- [EXCERPT PROVIDED]:
* * * * *

As demonstrated earlier, the `claim_status` and `author_ban_status` features are currently of object data type. To utilize these categorical features with sklearn model implementations, they need to be converted to numeric values. One approach to achieve this is through one-hot encoding.

Encode categorical features in the training set

In [None]:
# Select training features to be encoded
X_train_to_encode = X_train[["claim_status", "author_ban_status"]]

# Display few encoded rows
X_train_to_encode.head()

In [None]:
# Initialize one-hot encoder for categorical features
X_encoder = OneHotEncoder(drop='first', sparse_output=False)

In [None]:
# Fit and transform the training features using the encoder
X_train_encoded = X_encoder.fit_transform(X_train_to_encode)

In [None]:
# Get feature names from encoder
X_encoder.get_feature_names_out()

In [None]:
# Display first few rows of encoded training features
X_train_encoded

In [None]:
# Place encoded training features (which is currently an array) into a dataframe
X_train_encoded_df = pd.DataFrame(data=X_train_encoded, columns=X_encoder.get_feature_names_out())

# Display first few rows
X_train_encoded_df.head()

In [None]:
# Display first few rows of `X_train` with `claim_status` and `author_ban_status` columns dropped (since these features are being transformed to numeric)
X_train.drop(columns=["claim_status", "author_ban_status"]).head()

In [None]:
# Concatenate `X_train` and `X_train_encoded_df` to form the final dataframe for training data (`X_train_final`)
# Remember to use `.reset_index(drop=True)` on `X_train` after removing `claim_status` and `author_ban_status`,
# to ensure that the indices match those in `X_train_encoded_df` and `count_df`.

X_train_final =pd.concat([X_train.drop(columns=['claim_status','author_ban_status']).reset_index(drop=True),X_train_encoded_df], axis=1)

X_train_final.head()

Verify the data type of the outcome variable.

In [None]:
y_train.dtypes

Get unique values of outcome variable

In [None]:
y_train.unique()

As demonstrated above, the outcome variable is currently of object data type. To convert it to a numeric format, one-hot encoding can be applied.

In [None]:
# Set up an encoder for one-hot encoding the categorical outcome variable
y_encoder = OneHotEncoder(drop='first', sparse_output=False)

In [None]:
# Encode the training outcome variable

#  Adjusting the shape of `y_train` before passing into `.fit_transform()`, since it takes in 2D array
#  `flatten()` - flattens the array returned by `.fit_transform()`, so that it can be used later to train the model
y_train_final = y_encoder.fit_transform(y_train.values.reshape(-1, 1)).flatten()

y_train_final

**Model building**

In [None]:
# Build a logistic regression model and fit it to the training dataset.
log_clf = LogisticRegression(random_state=0, max_iter=800).fit(X_train_final,y_train_final)

**Results and evaluation**

In [None]:
# Select the testing features that needs to be encoded
X_test_to_encode = X_test[["claim_status", "author_ban_status"]]

X_test_to_encode.head()

* * * * *

- [GIVEN INFORMATION]:
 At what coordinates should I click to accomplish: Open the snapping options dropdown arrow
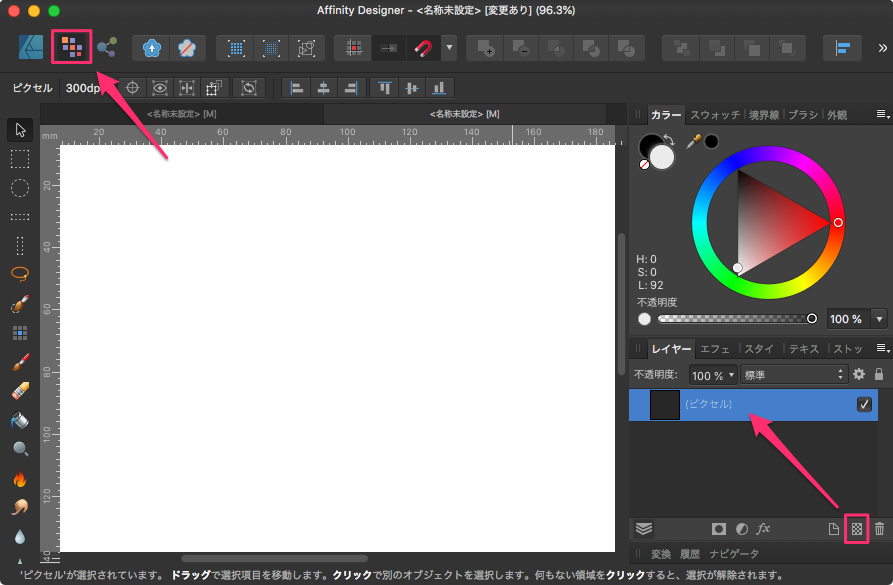[x=450, y=48]
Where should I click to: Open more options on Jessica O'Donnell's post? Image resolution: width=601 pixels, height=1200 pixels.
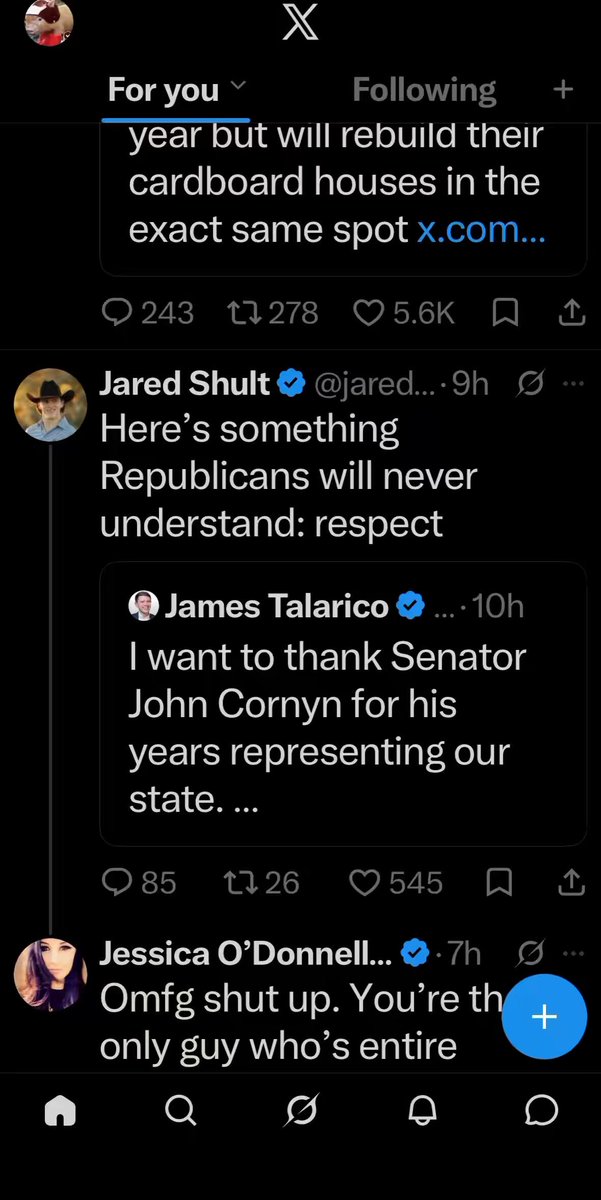point(572,953)
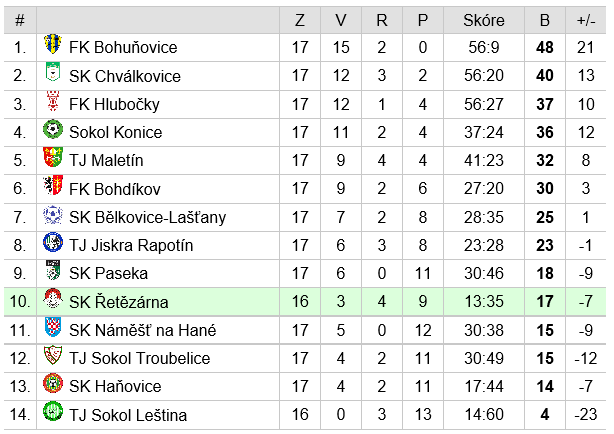Click the SK Náměšť na Hané crest
This screenshot has height=434, width=614.
click(53, 327)
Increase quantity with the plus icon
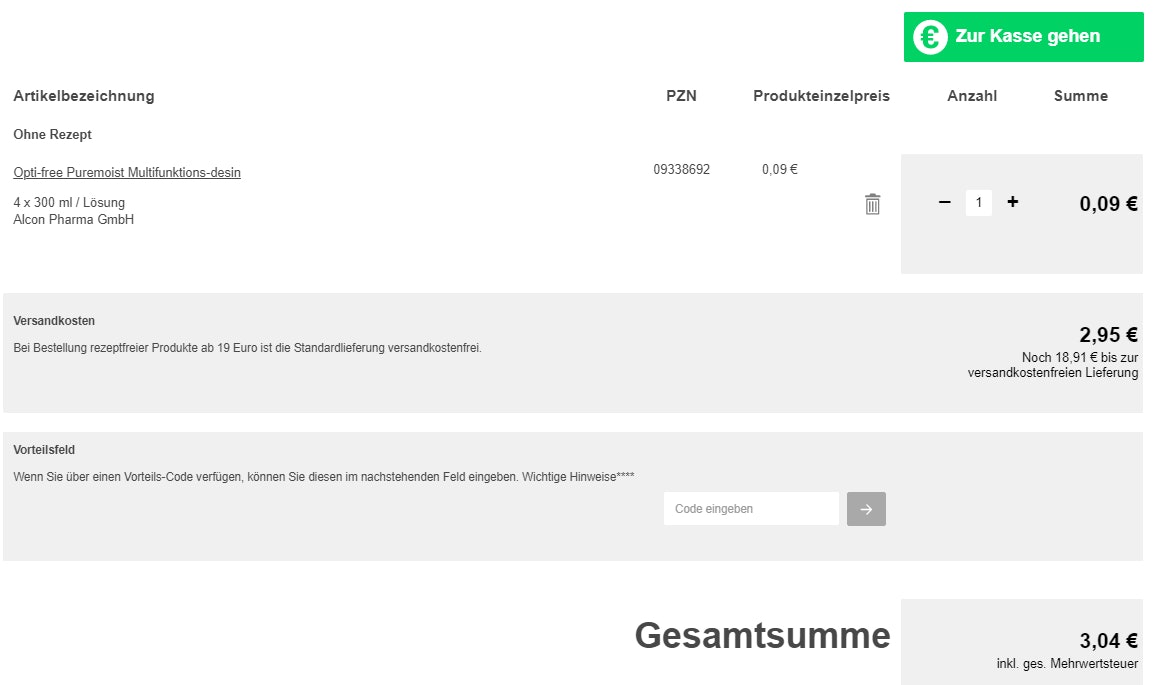1153x685 pixels. [1012, 203]
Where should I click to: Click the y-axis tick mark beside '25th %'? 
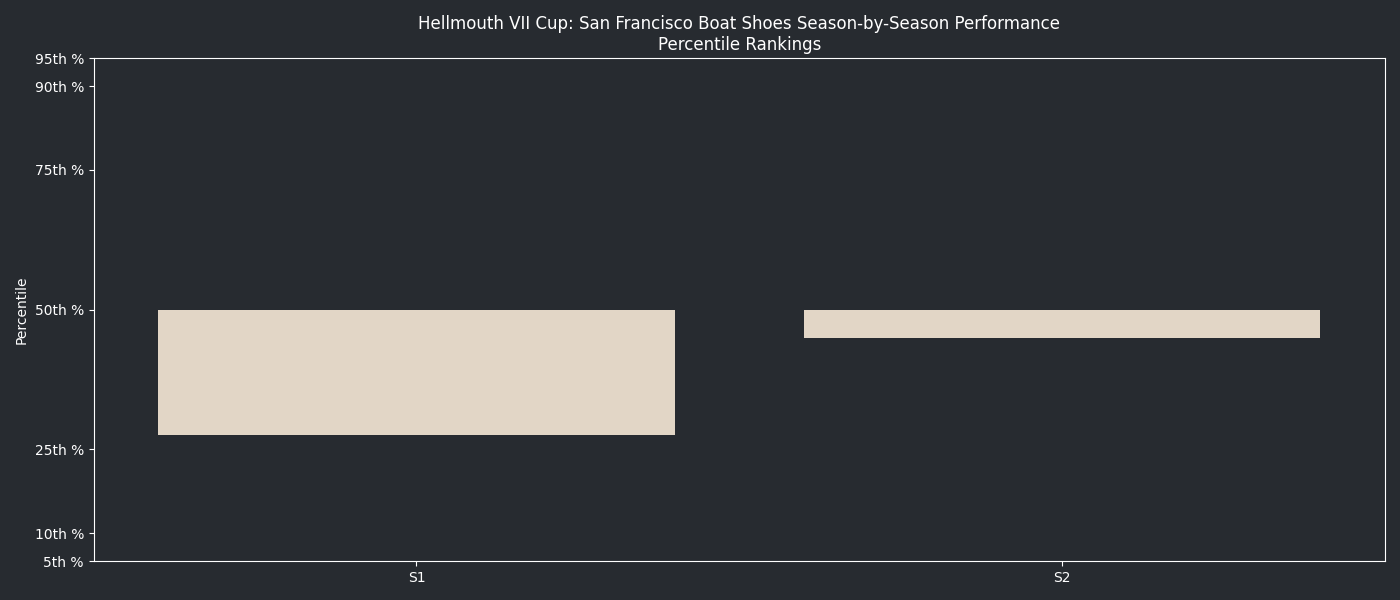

* * * * *

- [TASK REQUIREMENTS]: Carry the walkthrough on encoding categorical features for logistic regression forward from its last line. The records have no connection to the text on encoding features for a logistic regression model.

- [WRITTEN RESPONSE]:
In [None]:
# Transform the testing features using the encoder
X_test_encoded = X_encoder.transform(X_test_to_encode)

X_test_encoded

In [None]:
# Place encoded testing features (which is currently an array) into a dataframe
X_test_encoded_df = pd.DataFrame(data=X_test_encoded, columns=X_encoder.get_feature_names_out())

X_test_encoded_df.head()

In [None]:
# Display first few rows of `X_test` with `claim_status` and `author_ban_status` columns dropped (since these features are being transformed to numeric)
X_test.drop(columns=["claim_status", "author_ban_status"]).head()

In [None]:
# Concatenate `X_test` and `X_test_encoded_df` to form the final dataframe for training data (`X_test_final`)
# `.reset_index(drop=True)` to reset the index in X_test after dropping `claim_status`, and `author_ban_status`,
# so that the indices align with those in `X_test_encoded_df` and `test_count_df`
X_test_final = pd.concat([X_test.drop(columns=["claim_status", "author_ban_status"]).reset_index(drop=True), X_test_encoded_df], axis=1)

X_test_final.head()

Evaluate the logistic regression model by using it to generate predictions for the encoded testing set.

In [None]:
# Get predictions on the encoded testing set
y_pred= log_clf.predict(X_test_final)

Show the predictions for the encoded testing set.

In [None]:
# Display predictions
y_pred

Show the actual labels for the testing set.

In [None]:
# Display the true labels of the testing set
y_test

Encode the true labels of the testing set into a format that allows for comparison with the predictions.

In [None]:
# Encode the testing outcome variable

#   Adjusting the shape of `y_test` before passing into `.transform()`, since it takes in 2D array
#   flatten()` flattens the array returned by `.transform()`, so that it can be used later to compare with predictions

y_test_final = y_encoder.transform(y_test.values.reshape(-1, 1)).flatten()

y_test_final

Let's verify once more that the dimensions of the training and testing sets match, considering that additional features have been included.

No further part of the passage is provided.